# What the exercise asks:
What lines in the entries below contain the word "Switch"? Copy all of them.

# Materials provided:

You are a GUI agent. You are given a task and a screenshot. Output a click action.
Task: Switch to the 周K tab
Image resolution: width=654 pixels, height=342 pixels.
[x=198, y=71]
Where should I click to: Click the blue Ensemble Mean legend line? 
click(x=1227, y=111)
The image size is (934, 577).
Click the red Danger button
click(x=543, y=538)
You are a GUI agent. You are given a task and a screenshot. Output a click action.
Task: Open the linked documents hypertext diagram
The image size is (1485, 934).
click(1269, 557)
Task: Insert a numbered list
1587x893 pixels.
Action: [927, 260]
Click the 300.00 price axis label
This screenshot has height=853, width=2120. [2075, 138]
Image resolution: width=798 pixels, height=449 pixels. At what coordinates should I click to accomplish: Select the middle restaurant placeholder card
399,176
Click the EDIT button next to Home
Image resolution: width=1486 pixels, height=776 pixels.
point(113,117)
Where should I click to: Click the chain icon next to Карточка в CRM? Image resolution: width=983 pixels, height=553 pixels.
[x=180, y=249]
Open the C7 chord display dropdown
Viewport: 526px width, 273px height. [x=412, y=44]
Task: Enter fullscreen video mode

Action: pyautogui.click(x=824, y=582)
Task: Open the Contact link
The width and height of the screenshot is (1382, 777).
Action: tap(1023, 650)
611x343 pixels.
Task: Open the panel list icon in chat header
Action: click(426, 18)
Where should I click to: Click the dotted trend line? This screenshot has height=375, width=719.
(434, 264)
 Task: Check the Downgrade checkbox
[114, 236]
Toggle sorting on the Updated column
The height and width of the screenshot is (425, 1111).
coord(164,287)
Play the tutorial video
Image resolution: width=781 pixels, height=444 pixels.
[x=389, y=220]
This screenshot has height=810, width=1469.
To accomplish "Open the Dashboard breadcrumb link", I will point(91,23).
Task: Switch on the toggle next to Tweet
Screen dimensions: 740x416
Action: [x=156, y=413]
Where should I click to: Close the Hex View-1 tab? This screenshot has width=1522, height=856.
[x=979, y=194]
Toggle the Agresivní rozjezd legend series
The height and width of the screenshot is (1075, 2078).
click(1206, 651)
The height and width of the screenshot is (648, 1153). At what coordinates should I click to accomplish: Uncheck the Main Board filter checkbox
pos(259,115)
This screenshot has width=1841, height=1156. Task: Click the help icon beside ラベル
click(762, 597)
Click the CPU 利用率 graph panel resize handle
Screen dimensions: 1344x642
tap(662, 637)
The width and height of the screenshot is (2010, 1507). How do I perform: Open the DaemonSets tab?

# Response area:
Task: Switch to the 周K tab
Task: Switch on the toggle next to Tweet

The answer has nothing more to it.